DKA: Should we clarify where we're actually working
... I've edited the home page to suggest the way we're moving to Github
... Do we want to keep any of these issues?
... Is there things we should bring forward? Or have abandoned or been overtaken?

YK: URIs for packages?

DKA: Charter says Issues are what we're working on
... And we have two places where we are recording them

YK: Propose that onus is on individual to move issue from old list to Github

DKA: Proposed resolution: Github issues list shows what we are commited to work on

JT: Archived?

PL: working on that, but not in place yet

<dka> This is our github issue tracker: https://github.com/organizations/w3ctag/dashboard/issues

YK: Can be exported at any time

DKA: So if we move one, we would need to point back to the old Issue
... Happy not to go through the old list

dka: we should close some of these issues

<dka> Re issue-60, I propose that we record this as closed since the TAG has published work on this topic.

<dka> issue-67: html and xml - we had a task force, we've done everything we intend to do here.

<trackbot> Notes added to issue-67 HTML and XML Divergence.

HST: issue-64 and issue-65 can be closed

<dka> PROPOSED RESOLUTION: Summarily close all other issues except issue-57 unless TAG members wish to reopen them in github.

JT: Close 25, Deep Linking?

<dka> issue-25 can be closed - we have published work on this.

DKA: Yes

<dka> Issue-40 can be closed as we have completed work in this space - it can be re-opened if there are key URL/URI topics we need to work on.

<ht> Closing 40 should mention both capability URL and FragId drafts

PL: Use Postponed to indicate we 'closed' w/o review?

DKA: Fooling ourselves?

HST: The substance will persist on the Web regardless of what we call it

<dka> PROPOSED RESOLUTION: Summarily mark as "postponed" all other issues (not explicitly noted above) except issue-57 unless TAG members wish to reopen them in github.

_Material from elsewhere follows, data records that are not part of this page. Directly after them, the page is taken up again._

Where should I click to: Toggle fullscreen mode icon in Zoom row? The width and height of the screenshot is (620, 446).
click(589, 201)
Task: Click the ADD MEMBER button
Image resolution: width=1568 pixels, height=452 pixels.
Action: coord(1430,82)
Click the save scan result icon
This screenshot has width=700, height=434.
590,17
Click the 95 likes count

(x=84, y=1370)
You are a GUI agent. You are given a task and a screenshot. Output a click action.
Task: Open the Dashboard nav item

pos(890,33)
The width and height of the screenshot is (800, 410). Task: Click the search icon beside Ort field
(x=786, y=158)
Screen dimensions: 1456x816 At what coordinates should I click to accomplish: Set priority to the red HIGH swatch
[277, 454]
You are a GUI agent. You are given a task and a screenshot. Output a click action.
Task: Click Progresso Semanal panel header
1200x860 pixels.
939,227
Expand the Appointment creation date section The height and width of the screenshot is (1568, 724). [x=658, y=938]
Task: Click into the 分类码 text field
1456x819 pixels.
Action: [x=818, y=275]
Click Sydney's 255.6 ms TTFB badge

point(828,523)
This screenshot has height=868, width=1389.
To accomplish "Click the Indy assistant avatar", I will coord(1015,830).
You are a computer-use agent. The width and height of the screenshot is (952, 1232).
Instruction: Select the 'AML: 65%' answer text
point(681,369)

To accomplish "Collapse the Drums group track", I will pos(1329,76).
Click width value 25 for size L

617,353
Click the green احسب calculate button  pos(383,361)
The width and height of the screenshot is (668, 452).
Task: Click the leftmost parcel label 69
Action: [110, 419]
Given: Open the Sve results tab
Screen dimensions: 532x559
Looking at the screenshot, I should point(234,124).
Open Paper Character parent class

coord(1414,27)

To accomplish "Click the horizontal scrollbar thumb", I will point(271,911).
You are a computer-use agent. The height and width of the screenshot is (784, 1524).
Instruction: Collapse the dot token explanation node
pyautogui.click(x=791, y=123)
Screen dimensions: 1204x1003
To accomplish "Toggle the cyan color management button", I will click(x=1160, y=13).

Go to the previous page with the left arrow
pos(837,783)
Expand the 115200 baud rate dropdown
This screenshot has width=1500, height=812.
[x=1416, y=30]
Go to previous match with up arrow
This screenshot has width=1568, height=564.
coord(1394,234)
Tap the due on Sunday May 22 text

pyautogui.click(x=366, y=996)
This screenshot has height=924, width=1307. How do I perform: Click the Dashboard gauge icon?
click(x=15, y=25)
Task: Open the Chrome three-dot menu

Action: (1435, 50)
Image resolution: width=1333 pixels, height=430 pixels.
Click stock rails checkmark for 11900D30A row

PL: Thought it was worth it

TBL: Better to make the distinction

HST: Right, OK, because 'Closed' means we actually did something

RESOLUTION: Summarily mark as "postponed" all other issues (not explicitly noted above) except issue-57 unless TAG members wish to reopen them in github.

DKA: Moving on to Products

<dka> Products: http://www.w3.org/2001/tag/products/

DKA: Obsolete this page, and ref. Github?
... Not updated for some time. . .

YK: +1

<ht>(Note also http://www.w3.org/2001/tag/group/track/products)

<dka> PROPOSED RESOLUTION: we obsolete the tag products page, explicitly state on our home page that the current tag work is in github and info can be find in the github readme files associated with each product.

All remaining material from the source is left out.